British Virgin Islands: More than just IBCs

July 2001

The British Virgin Islands (BVI) is well known for its international business companies, with almost 500,000 having been incorporated since 1984, when the Territory launched itself into the international financial and legal arena. The success as an offshore corporate domicile has, in the past, somewhat over-shadowed other financial products offered by the BVI - such as trusts and mutual funds - where centres such as Bermuda, Cayman and Jersey have tended to steal the limelight. However the past 17 years has seen the BVI develop into a complete offshore financial centre, with much more to offer high net worth individuals and multi-national corporations than simply a corporate domicile.

As a common law jurisdiction, trusts enjoy legal recognition in the British Virgin Islands, forming an integral part of the financial products and services offered by the Territory. In addition, the enactment of innovative and modern trust legislation in the BVI has provided a clear framework of rules for trustees, settlors and beneficiaries, in relation to both technical and practical issues arising from the use of BVI trusts. The BVI courts have also tested and ruled on many provisions used in trust instruments governed by BVI law, creating consistency and certainty in the interpretation of BVI trust law and instruments Spurred on by the legal and legislative trust development, the BVI now has 73 licensed trust and management companies, who alongside the BVI legal and accounting professions, are well positioned to provide expert trust services and advice.

Many of those who can benefit from utilising an offshore trust structure (be it high net worth individuals or corporations) have not fully considered the distinct advantages that such a structure (be it in the BVI or elsewhere) may offer in tax mitigation and wealth preservation. One of the main reasons for this is a lack of knowledge and access to current, accurate information on establishing a trust in an offshore jurisdiction. There is also a belief among some onshore professional advisors, that the perceived disadvantages of transferring assets to an offshore jurisdiction, to be administered by a foreign trustee, far outweighs any potential advantages. However, in reality, the exact opposite is generally true. If a trust instrument is properly drafted, the jurisdiction carefully selected and a reliable, professional trustee appointed, the perceived disadvantages become inconsequential.

For most people, the obvious advantages of using an offshore trust are tax planning of one sort or another. However, while the origins of the trust may lie in the avoidance of feudal dues (i.e. tax mitigation), there are many other, possibly stronger, reasons for using trusts. One of the major advantages of a trust is confidentiality. While the legal ownership vests in the trustee (and this may appear on various public records) the beneficial ownership of the assets held by the trust and the varying rights of the beneficiaries will not be a matter of public record because there is no public register of trusts or beneficial interests. There are also ways of building flexibility into a trust structure allowing the trust to adapt as times and personal circumstances change. 

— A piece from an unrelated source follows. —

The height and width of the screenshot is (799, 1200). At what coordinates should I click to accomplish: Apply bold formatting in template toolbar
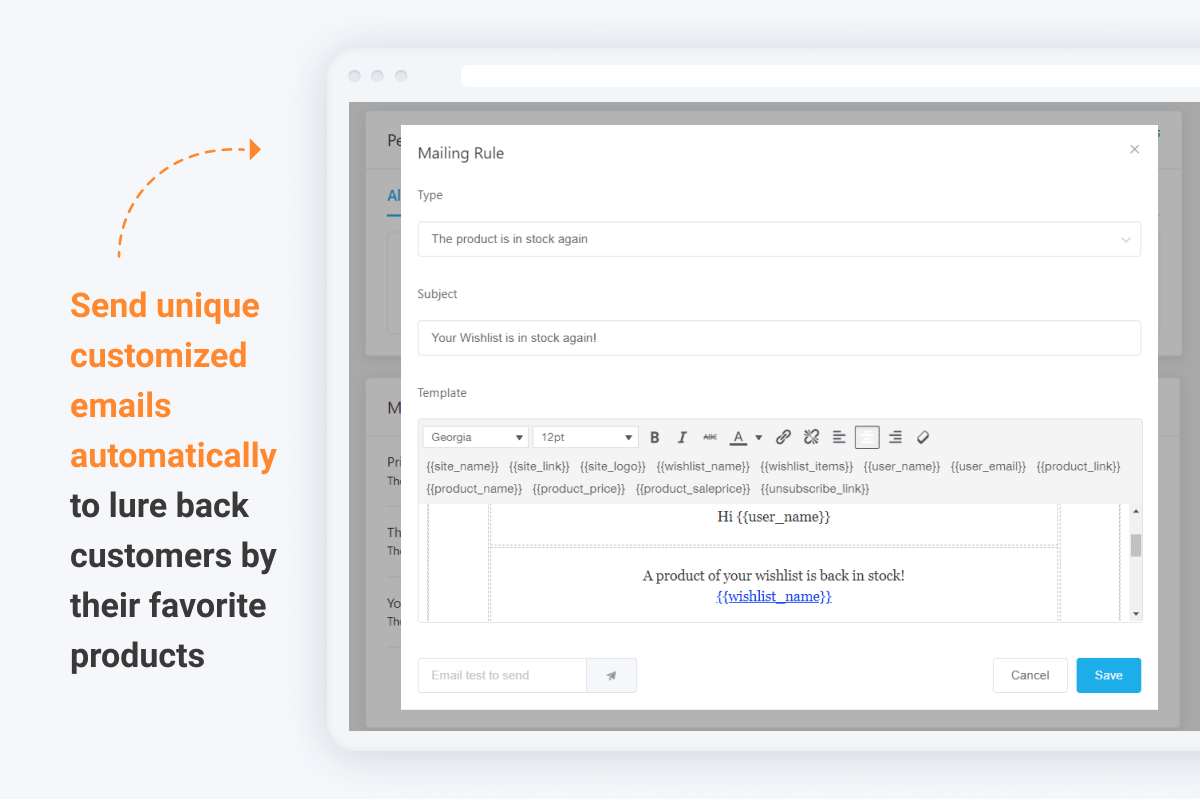(x=655, y=437)
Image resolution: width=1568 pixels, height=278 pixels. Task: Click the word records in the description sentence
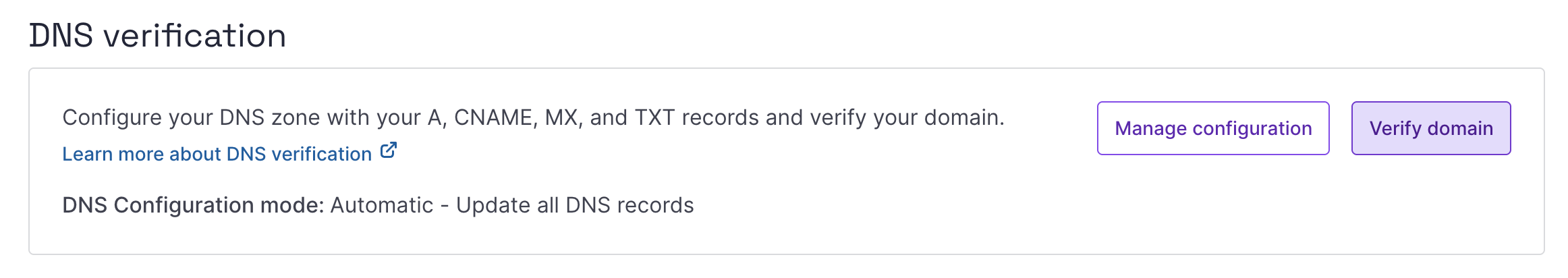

Three years after the introduction of legislation regulating mutual funds, the BVI is fast gaining recognition as one of the main offshore jurisdictions for the establishment of private and professional mutual funds and is also a popular location for mutual fund management and administration. The flexibility of the legislation, combined with low start up costs and the presence in the Territory of quality service providers, makes the BVI an attractive option when establishing a new fund.

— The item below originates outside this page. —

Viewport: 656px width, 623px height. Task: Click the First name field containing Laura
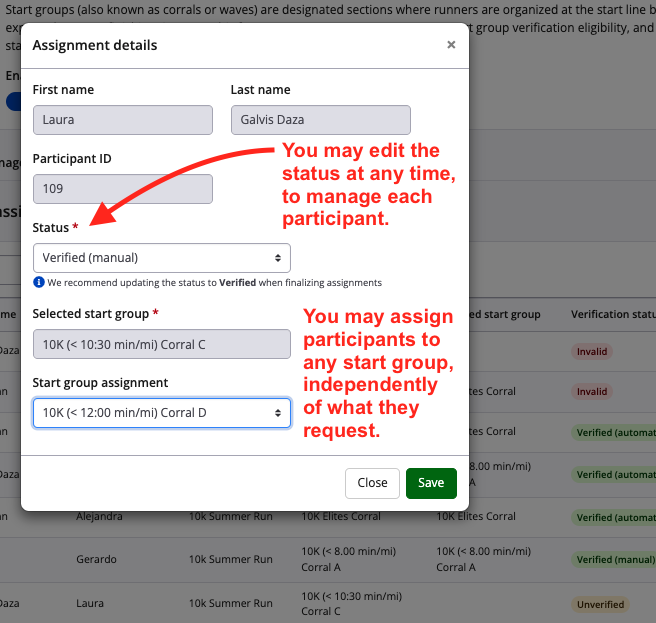[122, 120]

In excess of 2,000 mutual funds are currently registered or recognised in the BVI, representing total assets estimated to be in excess of US$75bn. Such has been the development of mutual funds in the Territory that certain BVI mutual funds are now eligible for listing on the Dublin and Bermuda stock exchanges.

The BVI has become an especially attractive jurisdiction for the establishment of mutual funds (particularly hedge funds) which are aimed at private or professional investors. These funds benefit from a quick and straightforward recognition procedure, while professional funds may also utilise a fast track procedure that enables them to commence business immediately, provided they obtain recognition from the BVI Registrar of Mutual Funds within 14 days.

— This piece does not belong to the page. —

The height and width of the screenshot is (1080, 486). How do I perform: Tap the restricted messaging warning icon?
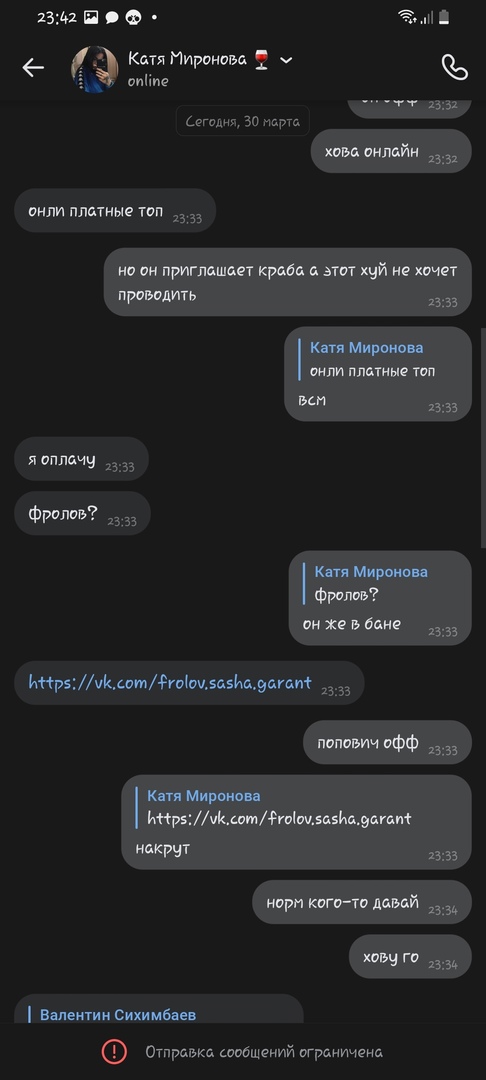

Although the BVI Mutual Funds Act provides for the licensing of mutual fund managers and administrators in the BVI (and there are some 400 licenced entities providing management and/or administration services in the BVI), BVI mutual funds do not have to be managed or administered from within the BVI. Regulated service providers in 17 jurisdictions around the world are now accepted to provide management and administrative services to BVI funds, allowing greater flexibility when appointing service providers. 

In addition - and unlike some other jurisdictions - the BVI does not require a non-BVI mutual fund to be regulated under the Act simply because it is managed or administered from within the BVI, provided that the management or administrative service provider is a BVI entity, licensed under the Mutual Funds Act.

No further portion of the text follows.